Cadnam Common Canter

Early this morning I photographed garden views from above,

then wandered around at ground level photographing camellias, daffodils, comfrey, lamium, hyacinths and other views.

Afterwards Jackie and I took a drive into the forest.

As we entered Cadnam Common we noticed an equestrian crossing the road in front of us.

Jackie drove on and photographed what we think is a mule (the offspring of a male donkey and female horse) and its pony dam. Note the donkey head and long horse tail of the smaller animal.

Meanwhile, I focussed on ponies in the landscape, until

riding towards us approached the rider seen earlier. I told him that I was pleased he had come this way. “Why”, he asked and a pleasant conversation ensued between me and Christian, who also greeted Jackie in the car.

Christian takes part in the annual roundups known as The Drift, and has a mare at Boldre due to foal in May. I am invited to both events.

My new friend asked me to photograph his horse cantering towards me. I did so.

Upon studying the photos, as pictured by Jackie, he wasn’t happy with his tight grip on the reins,

so we did it all again.

It seems that for some, such as these Oxford Sandy and Black, and Saddleback pigs pannage has been extended.
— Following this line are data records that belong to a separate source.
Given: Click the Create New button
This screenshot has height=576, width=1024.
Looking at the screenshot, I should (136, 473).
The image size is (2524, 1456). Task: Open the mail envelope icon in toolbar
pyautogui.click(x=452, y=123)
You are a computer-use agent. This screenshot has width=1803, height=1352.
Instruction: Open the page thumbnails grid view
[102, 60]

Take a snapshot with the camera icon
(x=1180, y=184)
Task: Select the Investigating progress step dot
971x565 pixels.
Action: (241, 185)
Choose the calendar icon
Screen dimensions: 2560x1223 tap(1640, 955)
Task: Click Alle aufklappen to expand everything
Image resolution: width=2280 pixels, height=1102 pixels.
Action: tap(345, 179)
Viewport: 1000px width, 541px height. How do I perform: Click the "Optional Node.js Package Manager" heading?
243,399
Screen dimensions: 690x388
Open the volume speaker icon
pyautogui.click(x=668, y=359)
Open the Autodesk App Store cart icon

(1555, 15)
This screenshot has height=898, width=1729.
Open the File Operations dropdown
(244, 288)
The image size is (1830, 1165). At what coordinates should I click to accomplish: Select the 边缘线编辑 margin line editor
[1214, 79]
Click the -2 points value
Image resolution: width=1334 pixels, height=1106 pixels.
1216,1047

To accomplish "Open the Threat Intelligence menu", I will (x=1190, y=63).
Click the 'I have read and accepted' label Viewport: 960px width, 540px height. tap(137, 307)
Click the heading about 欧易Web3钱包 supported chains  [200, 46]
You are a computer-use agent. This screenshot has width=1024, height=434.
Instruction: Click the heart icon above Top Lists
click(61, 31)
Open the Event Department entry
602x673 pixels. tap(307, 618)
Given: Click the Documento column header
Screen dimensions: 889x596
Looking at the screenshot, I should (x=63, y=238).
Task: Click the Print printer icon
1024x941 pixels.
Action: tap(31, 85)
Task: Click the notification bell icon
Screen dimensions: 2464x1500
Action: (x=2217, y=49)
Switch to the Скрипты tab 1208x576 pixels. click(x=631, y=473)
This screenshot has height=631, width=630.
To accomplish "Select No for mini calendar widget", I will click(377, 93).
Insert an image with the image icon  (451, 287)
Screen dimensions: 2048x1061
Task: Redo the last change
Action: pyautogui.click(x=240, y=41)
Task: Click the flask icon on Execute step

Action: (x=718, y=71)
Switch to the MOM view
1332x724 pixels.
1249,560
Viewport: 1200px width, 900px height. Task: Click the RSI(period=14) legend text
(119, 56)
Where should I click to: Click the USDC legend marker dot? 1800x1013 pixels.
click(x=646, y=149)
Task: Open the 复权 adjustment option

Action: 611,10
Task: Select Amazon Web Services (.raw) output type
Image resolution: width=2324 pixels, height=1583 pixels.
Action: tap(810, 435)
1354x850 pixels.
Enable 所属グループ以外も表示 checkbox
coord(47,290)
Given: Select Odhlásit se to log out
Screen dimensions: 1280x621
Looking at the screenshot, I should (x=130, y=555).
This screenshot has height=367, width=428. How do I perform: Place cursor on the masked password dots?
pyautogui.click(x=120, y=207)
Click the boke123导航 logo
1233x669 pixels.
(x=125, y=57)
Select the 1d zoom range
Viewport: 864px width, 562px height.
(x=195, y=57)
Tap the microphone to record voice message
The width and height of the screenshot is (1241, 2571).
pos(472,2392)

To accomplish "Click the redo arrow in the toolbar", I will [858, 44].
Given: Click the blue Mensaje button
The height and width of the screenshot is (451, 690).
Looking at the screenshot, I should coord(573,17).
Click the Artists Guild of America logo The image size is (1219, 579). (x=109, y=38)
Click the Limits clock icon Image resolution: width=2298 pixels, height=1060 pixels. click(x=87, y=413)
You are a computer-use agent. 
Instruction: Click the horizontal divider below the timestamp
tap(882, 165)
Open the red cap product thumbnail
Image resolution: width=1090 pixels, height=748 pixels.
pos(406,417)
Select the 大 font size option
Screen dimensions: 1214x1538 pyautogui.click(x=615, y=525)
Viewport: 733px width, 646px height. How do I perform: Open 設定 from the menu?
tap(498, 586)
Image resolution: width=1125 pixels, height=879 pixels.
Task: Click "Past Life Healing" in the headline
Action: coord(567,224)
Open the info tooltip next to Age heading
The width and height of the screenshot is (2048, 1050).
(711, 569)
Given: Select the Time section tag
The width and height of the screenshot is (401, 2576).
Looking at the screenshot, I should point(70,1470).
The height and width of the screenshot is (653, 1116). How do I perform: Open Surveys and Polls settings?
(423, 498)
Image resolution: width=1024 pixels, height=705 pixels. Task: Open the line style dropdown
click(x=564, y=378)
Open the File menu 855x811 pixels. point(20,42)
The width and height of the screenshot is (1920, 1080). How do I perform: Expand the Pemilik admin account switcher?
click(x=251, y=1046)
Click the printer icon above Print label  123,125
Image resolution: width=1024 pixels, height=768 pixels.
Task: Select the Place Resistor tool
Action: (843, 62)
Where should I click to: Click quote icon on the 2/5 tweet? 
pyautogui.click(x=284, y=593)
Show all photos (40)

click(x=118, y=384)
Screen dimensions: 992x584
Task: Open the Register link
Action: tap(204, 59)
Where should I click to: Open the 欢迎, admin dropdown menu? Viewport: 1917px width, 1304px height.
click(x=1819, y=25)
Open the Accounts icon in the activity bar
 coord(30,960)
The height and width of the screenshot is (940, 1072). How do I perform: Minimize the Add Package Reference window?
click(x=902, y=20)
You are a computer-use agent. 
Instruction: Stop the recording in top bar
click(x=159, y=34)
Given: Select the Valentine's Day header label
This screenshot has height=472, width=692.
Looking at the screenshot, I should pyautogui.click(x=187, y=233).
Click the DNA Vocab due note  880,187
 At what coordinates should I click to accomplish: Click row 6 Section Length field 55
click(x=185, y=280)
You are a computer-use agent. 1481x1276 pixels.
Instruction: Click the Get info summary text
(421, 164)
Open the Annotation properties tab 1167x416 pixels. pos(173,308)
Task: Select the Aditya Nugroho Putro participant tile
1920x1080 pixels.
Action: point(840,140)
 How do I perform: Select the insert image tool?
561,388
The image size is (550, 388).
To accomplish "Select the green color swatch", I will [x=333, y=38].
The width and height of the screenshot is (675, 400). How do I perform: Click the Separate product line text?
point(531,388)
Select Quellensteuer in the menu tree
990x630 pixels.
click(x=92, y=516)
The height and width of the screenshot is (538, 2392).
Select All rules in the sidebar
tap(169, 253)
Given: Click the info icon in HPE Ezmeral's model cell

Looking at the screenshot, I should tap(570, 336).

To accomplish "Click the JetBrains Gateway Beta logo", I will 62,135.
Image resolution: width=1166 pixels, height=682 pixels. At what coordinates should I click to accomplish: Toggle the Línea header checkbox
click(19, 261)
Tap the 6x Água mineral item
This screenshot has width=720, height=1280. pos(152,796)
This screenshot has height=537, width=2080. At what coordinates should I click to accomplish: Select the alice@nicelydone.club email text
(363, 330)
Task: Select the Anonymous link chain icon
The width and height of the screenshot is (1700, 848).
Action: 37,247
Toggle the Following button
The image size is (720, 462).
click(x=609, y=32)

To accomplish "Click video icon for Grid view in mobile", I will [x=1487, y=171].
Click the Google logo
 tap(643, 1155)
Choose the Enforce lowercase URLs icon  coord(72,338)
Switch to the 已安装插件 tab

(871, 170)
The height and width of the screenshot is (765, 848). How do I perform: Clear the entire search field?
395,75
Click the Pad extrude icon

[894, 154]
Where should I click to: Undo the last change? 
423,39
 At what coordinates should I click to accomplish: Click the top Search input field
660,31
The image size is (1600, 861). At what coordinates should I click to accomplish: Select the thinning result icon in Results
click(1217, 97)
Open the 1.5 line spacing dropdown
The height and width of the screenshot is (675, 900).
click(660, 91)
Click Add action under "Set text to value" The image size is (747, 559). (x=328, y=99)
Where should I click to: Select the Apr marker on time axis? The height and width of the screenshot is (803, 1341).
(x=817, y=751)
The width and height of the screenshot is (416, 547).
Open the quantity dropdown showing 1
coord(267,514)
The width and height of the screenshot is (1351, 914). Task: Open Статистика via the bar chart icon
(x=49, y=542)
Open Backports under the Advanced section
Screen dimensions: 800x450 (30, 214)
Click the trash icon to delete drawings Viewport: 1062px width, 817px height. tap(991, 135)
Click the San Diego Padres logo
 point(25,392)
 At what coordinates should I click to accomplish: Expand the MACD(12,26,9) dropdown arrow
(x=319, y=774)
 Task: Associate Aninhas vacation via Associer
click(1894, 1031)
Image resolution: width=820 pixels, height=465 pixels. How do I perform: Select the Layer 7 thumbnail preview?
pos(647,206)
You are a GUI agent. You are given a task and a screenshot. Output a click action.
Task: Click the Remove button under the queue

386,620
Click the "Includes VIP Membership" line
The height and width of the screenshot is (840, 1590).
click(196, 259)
One of the spotted variety tolerated its attendant crow, while the other eagerly sploshed in the rather waterlogged verge.

At Brook, watched by an inquisitive rhea peeking through a hedge,

I focussed on a clamorous confusion of guinea fowl.

This evening Jackie produced tender roast lamb, crisp roast potatoes, crunchy carrots, cauliflower and broccoli, and brassica in the form of cauliflower leaves, with which she drank Hoegaarden and I drank more of the Nero di Troia.